Extract to read:
◇ ◇ ◇ ◇ ◇ ◇ ◇
# Final Project

The project aims to develop and implement a concept as a Jupyter notebook framework for the spatio-temporal harmonisation of ERA5 reanalysis data, enabling comparison with DWD station measurements.

## Project Parts

- Conceptual: definition of data processing workflow including
    - target temporal resolution and aggregation strategy
    - definition of matched records as basic unit to enable comparison
    - spatial and temporal harmonisation between gridded ERA5 data and point-based DWD observations
    - criteria for joining the two data sources (scheme for a joined table)
- Coding: implementation of defined concept in a suitable data processing workflow 
    - collecting ERA5 reanalysis data and DWD station observations
    - preparation and harmonisation of both data according to a matched-record concept
    - generation of a combined dataset suitable for comparison and basic evaluation
    - implement basic evaluation via metrics like bias and RMSE


## Imports and Prerequisites

In [57]:
import io, zipfile, requests
from datetime import date, datetime, timedelta
import pandas as pd

## Access data from the DWD

In [135]:
# dictionary that stores metadata on different DWD variables

DWD_PRODUCTS = {
    "air_temperature": {
        "code": "TU",
        "column_name": "TT_TU"
    },
    "wind": {
        "code": "FF",
        "column_name": "F"
    },
    "precipitation": {
        "code": "RR",
        "column_name": "R1"
    },
}

BASE_CDC = "https://opendata.dwd.de/climate_environment/CDC/observations_germany/climate/hourly"
◇ ◇ ◇ ◇ ◇ ◇ ◇
Work required: Please rewrite the stretch of the ERA5 and DWD project notes from "The project aims" through "DWD station measurements.", changing "Jupyter notebook" to "Python package".

Location data for words and elements
◇ ◇ ◇ ◇ ◇ ◇ ◇
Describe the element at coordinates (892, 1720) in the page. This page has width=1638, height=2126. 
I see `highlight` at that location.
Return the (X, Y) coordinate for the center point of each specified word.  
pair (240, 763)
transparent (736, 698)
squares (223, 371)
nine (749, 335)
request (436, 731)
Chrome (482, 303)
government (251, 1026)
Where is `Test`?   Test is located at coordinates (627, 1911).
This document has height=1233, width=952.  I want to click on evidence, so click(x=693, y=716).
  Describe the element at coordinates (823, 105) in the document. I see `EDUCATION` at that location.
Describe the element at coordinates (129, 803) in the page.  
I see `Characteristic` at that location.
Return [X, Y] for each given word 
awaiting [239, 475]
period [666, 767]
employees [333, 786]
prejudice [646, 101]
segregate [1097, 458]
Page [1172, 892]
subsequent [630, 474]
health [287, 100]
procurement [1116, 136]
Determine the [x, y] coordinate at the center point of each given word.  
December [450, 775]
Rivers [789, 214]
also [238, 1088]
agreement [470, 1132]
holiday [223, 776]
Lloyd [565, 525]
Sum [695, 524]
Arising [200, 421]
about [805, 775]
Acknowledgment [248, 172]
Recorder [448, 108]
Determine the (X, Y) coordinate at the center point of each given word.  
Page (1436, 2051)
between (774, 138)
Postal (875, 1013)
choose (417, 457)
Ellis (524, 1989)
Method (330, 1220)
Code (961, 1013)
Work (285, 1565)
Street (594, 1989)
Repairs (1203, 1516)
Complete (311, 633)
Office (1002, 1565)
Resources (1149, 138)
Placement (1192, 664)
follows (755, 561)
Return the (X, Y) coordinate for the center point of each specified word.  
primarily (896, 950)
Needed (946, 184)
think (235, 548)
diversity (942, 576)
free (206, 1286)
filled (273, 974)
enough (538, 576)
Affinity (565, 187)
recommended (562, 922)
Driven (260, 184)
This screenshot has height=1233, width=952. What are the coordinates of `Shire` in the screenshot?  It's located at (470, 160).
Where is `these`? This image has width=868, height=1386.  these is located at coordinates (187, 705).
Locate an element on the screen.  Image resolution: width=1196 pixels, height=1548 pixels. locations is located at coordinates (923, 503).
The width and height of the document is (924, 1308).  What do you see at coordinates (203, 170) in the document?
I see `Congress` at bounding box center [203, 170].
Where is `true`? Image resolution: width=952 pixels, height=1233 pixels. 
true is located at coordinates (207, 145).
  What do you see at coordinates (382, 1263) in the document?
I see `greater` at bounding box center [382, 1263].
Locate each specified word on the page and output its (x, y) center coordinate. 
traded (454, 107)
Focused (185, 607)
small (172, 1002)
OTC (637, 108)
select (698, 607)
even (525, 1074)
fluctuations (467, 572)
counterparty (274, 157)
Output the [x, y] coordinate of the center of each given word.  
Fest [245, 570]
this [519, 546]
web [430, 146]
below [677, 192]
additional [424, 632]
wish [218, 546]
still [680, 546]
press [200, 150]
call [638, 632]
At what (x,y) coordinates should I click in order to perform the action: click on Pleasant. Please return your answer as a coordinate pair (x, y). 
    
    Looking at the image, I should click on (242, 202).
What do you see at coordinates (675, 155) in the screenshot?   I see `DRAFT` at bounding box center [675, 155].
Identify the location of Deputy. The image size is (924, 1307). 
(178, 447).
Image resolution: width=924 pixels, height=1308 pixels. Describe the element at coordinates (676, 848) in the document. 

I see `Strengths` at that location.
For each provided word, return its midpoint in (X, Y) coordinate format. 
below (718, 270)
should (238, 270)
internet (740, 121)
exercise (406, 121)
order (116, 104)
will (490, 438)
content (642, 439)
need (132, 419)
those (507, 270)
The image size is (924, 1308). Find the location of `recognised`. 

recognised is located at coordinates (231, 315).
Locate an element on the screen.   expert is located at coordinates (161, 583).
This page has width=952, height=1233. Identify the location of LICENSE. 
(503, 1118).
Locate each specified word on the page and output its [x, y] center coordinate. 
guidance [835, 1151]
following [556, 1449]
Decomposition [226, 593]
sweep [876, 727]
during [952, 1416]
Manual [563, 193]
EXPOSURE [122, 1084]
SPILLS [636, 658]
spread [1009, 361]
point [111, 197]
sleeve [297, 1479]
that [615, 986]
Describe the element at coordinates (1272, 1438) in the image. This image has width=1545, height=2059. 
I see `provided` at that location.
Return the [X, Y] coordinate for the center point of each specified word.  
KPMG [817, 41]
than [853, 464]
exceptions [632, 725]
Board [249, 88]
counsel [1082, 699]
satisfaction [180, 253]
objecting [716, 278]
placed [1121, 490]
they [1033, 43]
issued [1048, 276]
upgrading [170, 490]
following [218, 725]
◇ ◇ ◇ ◇ ◇ ◇ ◇
Answer to this task:
The project aims to develop and implement a concept as a Python package framework for the spatio-temporal harmonisation of ERA5 reanalysis data, enabling comparison with DWD station measurements.